§ **GIVEN TASK A**: Write out the entire forum thread about the Atlas probe that suddenly stopped working, keeping every word and line as it appears.

§ **PAGE EXCERPT**:
┌────────
Atlas probe v5 suddenly died

pinging the Probe from the fifer router on which it is directly connected works flawlessly (about 0.8 ms each ping, 0% loss, same success when pinging successfully from a PC on the LAN side of the same router, or from a mobile phone connected to its embedded Wifi spot. As well DHCP works 100% of time. According to the router, it has been connected 100% of time (except when I manually plugged if off and back on from the USB powercable; I also tried rebooting my internet router as well, and checked its own security/firewall settings: all is clean, nothing is blocked from the probe, there’s no spurious NAT rules, no MAC address restriction, no datetime restriction; the router’s own log files also show no alert that could force it to adopt a restriction).
Is there an IP address for the server it’s supposed to connect to that I can ping (or “webping” with HTTP(S)/STAT) from a PC on the LAN side?
So may be the probe no longer finds an IP route to your server since May 15 (after a visible roeboot you made at that date, it works for about 3 hours and finally stopped). My opinion is that you’ve placed the proble in the wrong flight: is it incorrectly configured to connect to of your some proxies intended to be used only from Russia/Belarus or from Asia, and your server never detects the connection due to a bad route? Or there was a problem when reconfiguring my account, causing an error in your database?
Also I’m not aware of any major internet routing disruption on May 15.

Your colleague just asked me to follow the suggestions displayed on

However most of them do not apply: the probe v4 has NEVER had any USB flash stick, only a USB power connector, and a RJ45 Ethernet port.

  • The two external LEDs on the Ethernet port are flashing (irregularly) for a very brief time.
  • the two internal LEDs (visible through the air vents, on the internal mother baord near the USB port) are constantly on.
  • the probe is connected to the router, has IP assigned, responds to ICMP pings from the fiber router, from the LAN or from the Internet.
└────────
§ **GIVEN TASK B**: From the rows below, reproduce exactly the ones starting with the row that contains "Given: Open the alternative flooring banner" and continuing through the row that contains "Looking at the screenshot, I should (160, 599).".

Records drawn from a data source
┌────────
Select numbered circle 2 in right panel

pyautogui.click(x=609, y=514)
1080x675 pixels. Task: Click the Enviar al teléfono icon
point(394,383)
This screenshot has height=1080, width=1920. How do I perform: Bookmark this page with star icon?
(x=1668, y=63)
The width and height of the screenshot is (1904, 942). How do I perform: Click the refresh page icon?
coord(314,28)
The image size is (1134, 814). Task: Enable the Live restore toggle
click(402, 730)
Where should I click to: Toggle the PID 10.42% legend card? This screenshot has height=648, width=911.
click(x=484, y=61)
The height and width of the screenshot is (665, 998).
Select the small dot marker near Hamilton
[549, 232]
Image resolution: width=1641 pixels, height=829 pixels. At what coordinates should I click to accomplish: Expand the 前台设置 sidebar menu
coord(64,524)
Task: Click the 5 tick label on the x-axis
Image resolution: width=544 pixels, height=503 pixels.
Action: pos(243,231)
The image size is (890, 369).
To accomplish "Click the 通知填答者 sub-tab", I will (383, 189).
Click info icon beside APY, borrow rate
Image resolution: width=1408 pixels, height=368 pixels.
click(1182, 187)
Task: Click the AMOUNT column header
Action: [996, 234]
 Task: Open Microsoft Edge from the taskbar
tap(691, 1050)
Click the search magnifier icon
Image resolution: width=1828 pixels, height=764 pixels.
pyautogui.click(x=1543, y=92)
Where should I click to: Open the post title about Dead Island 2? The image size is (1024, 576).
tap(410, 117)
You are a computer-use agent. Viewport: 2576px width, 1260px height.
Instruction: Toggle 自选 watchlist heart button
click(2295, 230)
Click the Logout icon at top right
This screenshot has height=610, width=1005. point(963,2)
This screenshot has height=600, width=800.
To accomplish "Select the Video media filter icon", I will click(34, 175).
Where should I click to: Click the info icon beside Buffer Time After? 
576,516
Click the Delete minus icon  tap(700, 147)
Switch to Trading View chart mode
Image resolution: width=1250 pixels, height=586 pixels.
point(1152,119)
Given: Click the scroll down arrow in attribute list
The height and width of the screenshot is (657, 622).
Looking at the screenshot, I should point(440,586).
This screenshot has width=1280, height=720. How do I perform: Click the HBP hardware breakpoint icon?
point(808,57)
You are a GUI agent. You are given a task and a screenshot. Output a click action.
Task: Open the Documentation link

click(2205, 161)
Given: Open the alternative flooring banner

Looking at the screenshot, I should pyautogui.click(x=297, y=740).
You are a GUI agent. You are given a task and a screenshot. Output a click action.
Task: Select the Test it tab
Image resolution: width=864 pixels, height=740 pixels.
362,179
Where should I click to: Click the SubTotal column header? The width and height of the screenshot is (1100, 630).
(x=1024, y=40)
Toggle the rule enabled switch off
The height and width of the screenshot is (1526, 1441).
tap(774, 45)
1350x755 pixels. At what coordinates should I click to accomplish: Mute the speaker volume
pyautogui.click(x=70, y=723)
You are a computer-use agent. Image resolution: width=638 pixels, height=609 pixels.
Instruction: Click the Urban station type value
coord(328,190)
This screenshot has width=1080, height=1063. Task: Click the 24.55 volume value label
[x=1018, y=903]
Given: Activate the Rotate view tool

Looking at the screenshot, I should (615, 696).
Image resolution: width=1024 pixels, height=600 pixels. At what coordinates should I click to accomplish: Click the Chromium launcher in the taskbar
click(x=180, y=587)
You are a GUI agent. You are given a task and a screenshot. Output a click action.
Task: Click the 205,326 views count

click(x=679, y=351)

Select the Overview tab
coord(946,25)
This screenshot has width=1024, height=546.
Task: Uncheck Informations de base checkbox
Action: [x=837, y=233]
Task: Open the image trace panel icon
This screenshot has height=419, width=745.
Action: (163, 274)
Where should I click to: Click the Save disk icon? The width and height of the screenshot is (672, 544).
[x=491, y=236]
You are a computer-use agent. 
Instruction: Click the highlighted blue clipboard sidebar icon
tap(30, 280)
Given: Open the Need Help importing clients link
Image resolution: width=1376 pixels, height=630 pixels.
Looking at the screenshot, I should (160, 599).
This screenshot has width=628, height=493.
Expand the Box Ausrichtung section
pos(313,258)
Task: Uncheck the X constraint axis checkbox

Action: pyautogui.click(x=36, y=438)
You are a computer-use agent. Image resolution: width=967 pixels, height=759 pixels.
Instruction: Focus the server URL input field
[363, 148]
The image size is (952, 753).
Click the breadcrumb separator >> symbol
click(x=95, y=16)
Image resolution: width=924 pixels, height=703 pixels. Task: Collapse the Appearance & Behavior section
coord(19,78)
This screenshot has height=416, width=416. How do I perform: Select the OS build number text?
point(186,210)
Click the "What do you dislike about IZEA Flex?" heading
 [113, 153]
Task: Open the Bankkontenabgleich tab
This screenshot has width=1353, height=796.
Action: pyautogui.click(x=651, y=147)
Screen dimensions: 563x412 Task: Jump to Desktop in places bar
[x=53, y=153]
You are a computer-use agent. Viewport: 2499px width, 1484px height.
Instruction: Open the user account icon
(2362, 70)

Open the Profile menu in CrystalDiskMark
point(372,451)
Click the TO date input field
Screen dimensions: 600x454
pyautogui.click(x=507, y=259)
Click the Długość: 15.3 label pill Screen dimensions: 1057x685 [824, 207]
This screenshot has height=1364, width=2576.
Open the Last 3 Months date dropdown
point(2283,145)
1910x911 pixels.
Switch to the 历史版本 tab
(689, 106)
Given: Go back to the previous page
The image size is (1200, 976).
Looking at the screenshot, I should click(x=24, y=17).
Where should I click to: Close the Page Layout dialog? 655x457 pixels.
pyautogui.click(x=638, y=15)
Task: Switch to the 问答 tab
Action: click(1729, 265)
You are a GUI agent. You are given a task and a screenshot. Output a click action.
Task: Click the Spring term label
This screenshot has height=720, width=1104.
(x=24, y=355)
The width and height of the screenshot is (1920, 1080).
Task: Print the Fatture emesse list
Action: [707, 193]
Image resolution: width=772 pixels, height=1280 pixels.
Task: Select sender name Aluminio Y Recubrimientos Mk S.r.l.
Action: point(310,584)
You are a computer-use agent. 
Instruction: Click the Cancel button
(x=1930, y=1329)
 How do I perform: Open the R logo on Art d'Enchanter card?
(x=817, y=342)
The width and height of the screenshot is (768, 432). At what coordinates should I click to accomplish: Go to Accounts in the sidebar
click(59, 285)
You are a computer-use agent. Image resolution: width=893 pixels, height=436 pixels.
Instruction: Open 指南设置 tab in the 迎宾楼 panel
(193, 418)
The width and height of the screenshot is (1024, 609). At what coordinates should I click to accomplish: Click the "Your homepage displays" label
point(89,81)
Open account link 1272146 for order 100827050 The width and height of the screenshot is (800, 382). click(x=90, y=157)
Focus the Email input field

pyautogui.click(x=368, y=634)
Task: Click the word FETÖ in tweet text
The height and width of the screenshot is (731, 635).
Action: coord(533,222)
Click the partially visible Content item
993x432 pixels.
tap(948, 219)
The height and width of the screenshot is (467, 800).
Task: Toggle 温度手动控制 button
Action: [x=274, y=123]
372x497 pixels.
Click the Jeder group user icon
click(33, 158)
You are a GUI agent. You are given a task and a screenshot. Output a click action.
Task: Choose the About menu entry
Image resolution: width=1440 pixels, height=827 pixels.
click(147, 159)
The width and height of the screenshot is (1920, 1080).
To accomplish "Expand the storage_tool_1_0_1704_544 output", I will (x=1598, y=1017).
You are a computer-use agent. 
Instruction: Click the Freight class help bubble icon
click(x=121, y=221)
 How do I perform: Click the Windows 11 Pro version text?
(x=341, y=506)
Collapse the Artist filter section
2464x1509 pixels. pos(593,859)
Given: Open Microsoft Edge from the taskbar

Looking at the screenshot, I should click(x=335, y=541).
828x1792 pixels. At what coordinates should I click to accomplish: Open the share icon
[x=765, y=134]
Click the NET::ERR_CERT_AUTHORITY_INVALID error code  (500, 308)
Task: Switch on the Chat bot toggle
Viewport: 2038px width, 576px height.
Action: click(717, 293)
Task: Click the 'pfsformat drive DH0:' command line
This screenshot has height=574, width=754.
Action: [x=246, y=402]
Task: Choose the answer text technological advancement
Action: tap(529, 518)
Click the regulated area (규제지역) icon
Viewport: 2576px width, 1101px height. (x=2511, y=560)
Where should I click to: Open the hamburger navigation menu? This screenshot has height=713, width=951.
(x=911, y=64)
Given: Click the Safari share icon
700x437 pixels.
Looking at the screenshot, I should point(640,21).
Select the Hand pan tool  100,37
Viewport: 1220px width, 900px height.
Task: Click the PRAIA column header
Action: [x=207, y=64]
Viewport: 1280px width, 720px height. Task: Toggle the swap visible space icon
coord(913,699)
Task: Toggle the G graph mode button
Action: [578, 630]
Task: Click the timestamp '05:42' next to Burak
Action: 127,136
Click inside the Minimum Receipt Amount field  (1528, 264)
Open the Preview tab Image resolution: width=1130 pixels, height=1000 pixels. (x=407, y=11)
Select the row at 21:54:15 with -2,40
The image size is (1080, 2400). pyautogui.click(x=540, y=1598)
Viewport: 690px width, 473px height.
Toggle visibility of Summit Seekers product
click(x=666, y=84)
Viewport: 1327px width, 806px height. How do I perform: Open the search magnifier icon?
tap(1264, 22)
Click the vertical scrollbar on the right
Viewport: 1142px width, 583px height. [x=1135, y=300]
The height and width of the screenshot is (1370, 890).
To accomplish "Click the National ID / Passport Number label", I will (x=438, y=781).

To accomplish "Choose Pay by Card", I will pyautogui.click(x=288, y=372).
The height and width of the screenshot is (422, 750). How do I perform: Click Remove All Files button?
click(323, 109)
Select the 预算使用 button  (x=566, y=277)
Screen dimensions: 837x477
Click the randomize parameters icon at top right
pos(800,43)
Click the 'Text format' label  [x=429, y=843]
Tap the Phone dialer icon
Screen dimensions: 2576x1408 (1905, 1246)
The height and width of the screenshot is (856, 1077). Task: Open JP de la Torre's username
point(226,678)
└────────
§ **WRITTEN REPLY A**:
Atlas probe v5 suddenly died

pinging the Probe from the fifer router on which it is directly connected works flawlessly (about 0.8 ms each ping, 0% loss, same success when pinging successfully from a PC on the LAN side of the same router, or from a mobile phone connected to its embedded Wifi spot. As well DHCP works 100% of time. According to the router, it has been connected 100% of time (except when I manually plugged if off and back on from the USB powercable; I also tried rebooting my internet router as well, and checked its own security/firewall settings: all is clean, nothing is blocked from the probe, there’s no spurious NAT rules, no MAC address restriction, no datetime restriction; the router’s own log files also show no alert that could force it to adopt a restriction).
Is there an IP address for the server it’s supposed to connect to that I can ping (or “webping” with HTTP(S)/STAT) from a PC on the LAN side?
So may be the probe no longer finds an IP route to your server since May 15 (after a visible roeboot you made at that date, it works for about 3 hours and finally stopped). My opinion is that you’ve placed the proble in the wrong flight: is it incorrectly configured to connect to of your some proxies intended to be used only from Russia/Belarus or from Asia, and your server never detects the connection due to a bad route? Or there was a problem when reconfiguring my account, causing an error in your database?
Also I’m not aware of any major internet routing disruption on May 15.

Your colleague just asked me to follow the suggestions displayed on

However most of them do not apply: the probe v4 has NEVER had any USB flash stick, only a USB power connector, and a RJ45 Ethernet port.

  • The two external LEDs on the Ethernet port are flashing (irregularly) for a very brief time.
  • the two internal LEDs (visible through the air vents, on the internal mother baord near the USB port) are constantly on.
  • the probe is connected to the router, has IP assigned, responds to ICMP pings from the fiber router, from the LAN or from the Internet.

§ **WRITTEN REPLY B**:
Given: Open the alternative flooring banner

Looking at the screenshot, I should pyautogui.click(x=297, y=740).
You are a GUI agent. You are given a task and a screenshot. Output a click action.
Task: Select the Test it tab
Image resolution: width=864 pixels, height=740 pixels.
362,179
Where should I click to: Click the SubTotal column header? The width and height of the screenshot is (1100, 630).
(x=1024, y=40)
Toggle the rule enabled switch off
The height and width of the screenshot is (1526, 1441).
tap(774, 45)
1350x755 pixels. At what coordinates should I click to accomplish: Mute the speaker volume
pyautogui.click(x=70, y=723)
You are a computer-use agent. Image resolution: width=638 pixels, height=609 pixels.
Instruction: Click the Urban station type value
coord(328,190)
This screenshot has width=1080, height=1063. Task: Click the 24.55 volume value label
[x=1018, y=903]
Given: Activate the Rotate view tool

Looking at the screenshot, I should (615, 696).
Image resolution: width=1024 pixels, height=600 pixels. At what coordinates should I click to accomplish: Click the Chromium launcher in the taskbar
click(x=180, y=587)
You are a GUI agent. You are given a task and a screenshot. Output a click action.
Task: Click the 205,326 views count

click(x=679, y=351)

Select the Overview tab
coord(946,25)
This screenshot has width=1024, height=546.
Task: Uncheck Informations de base checkbox
Action: [x=837, y=233]
Task: Open the image trace panel icon
This screenshot has height=419, width=745.
Action: (163, 274)
Where should I click to: Click the Save disk icon? The width and height of the screenshot is (672, 544).
[x=491, y=236]
You are a computer-use agent. 
Instruction: Click the highlighted blue clipboard sidebar icon
tap(30, 280)
Given: Open the Need Help importing clients link
Image resolution: width=1376 pixels, height=630 pixels.
Looking at the screenshot, I should (160, 599).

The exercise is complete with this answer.